November 20th, 2009 admin
Spider veins are simply varicose veins that are located superficially in the skin. Although a very common problem, women usually present with the question “But Doctor, why do I have spider veins?”
There are several reasons spider veins develop. At the root of almost any varicose vein problems is the failure of the tiny valves on the inside of the vein. These small valves on the inside walls of the veins keep the blood in the veins flowing in a one way direction back towards the heart. Any factor that causes the valves to fail creates varicose veins or spider veins. The most common factors encouraging the development of spider veins include multiple pregnancies, prolonged standing or stress on the legs, hereditary influences and the effect of either natural or supplemental estrogen. As would be expected from reviewing this list of risk factors spider veins are much more common in women than men.


During pregnancy the unborn child compresses the inferior vena cava and creates some degree of outflow obstruction of venous blood from the lower extremities leading to engorgement of the veins, valve failure and the eventual development of varicosities.

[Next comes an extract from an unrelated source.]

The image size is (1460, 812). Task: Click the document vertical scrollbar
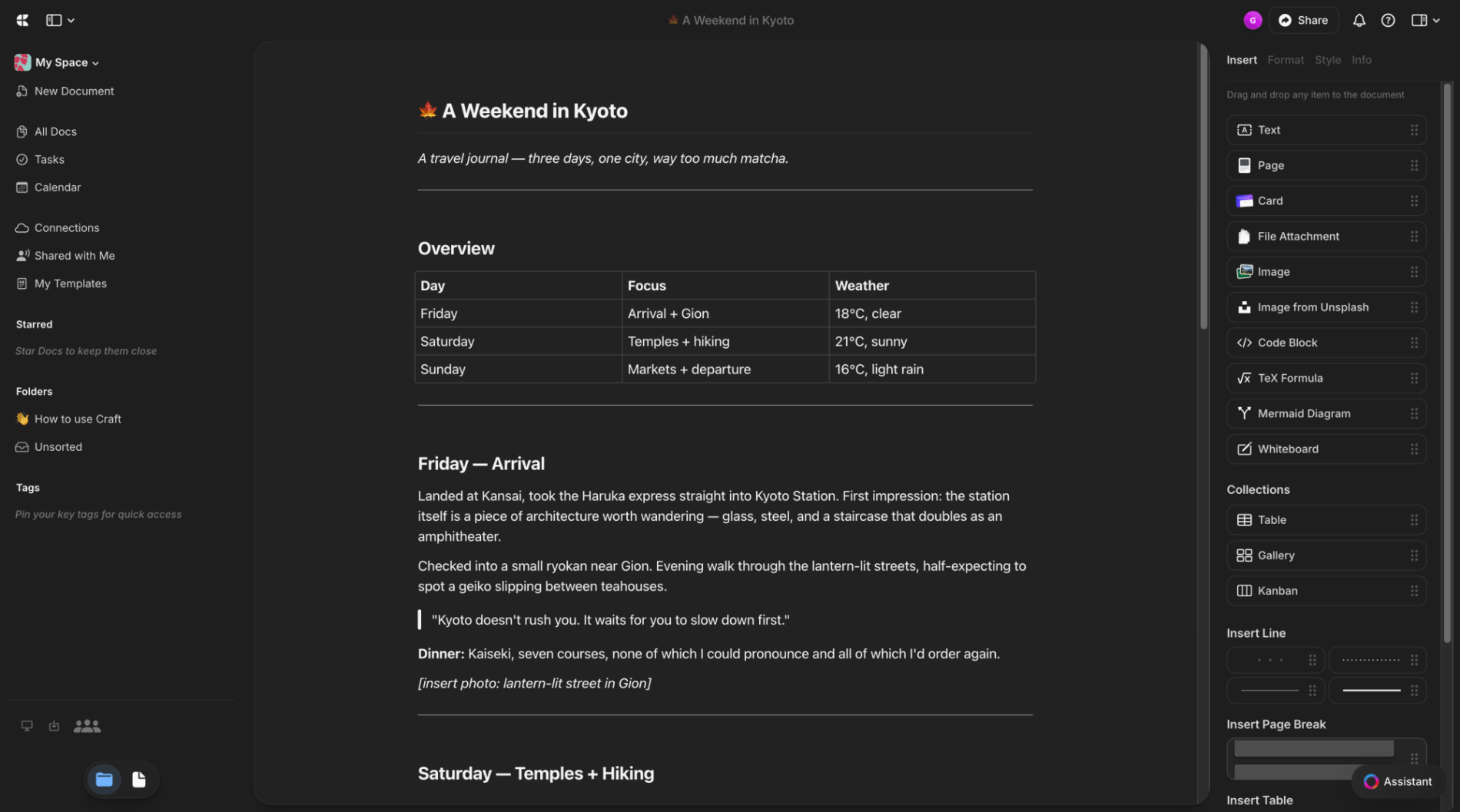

Wearing support hosiery during the later stages of pregnancy can often help counter this problem but cannot totally prevent spider veins in most at risk women.
Women in professions that require prolonged periods of standing such as hairdressers, flight attendants, teachers and store clerks are at significant risk to develop spider veins. Venous pressure in the legs increases during periods of standing but decreases significantly with walking due to the pumping action of the calf muscles. If long hours of standing cannot be avoided properly fitting graded support hosiery can be a life saver.


Estrogens provide women with their beautiful feminine characteristics but they also have an effect to relax the smooth muscles that line the walls of veins causing them to more easily dilate under pressure creating varicose or spider veins. This effect seems to be especially common in women who have taken estrogen replacement medication for a prolonged period.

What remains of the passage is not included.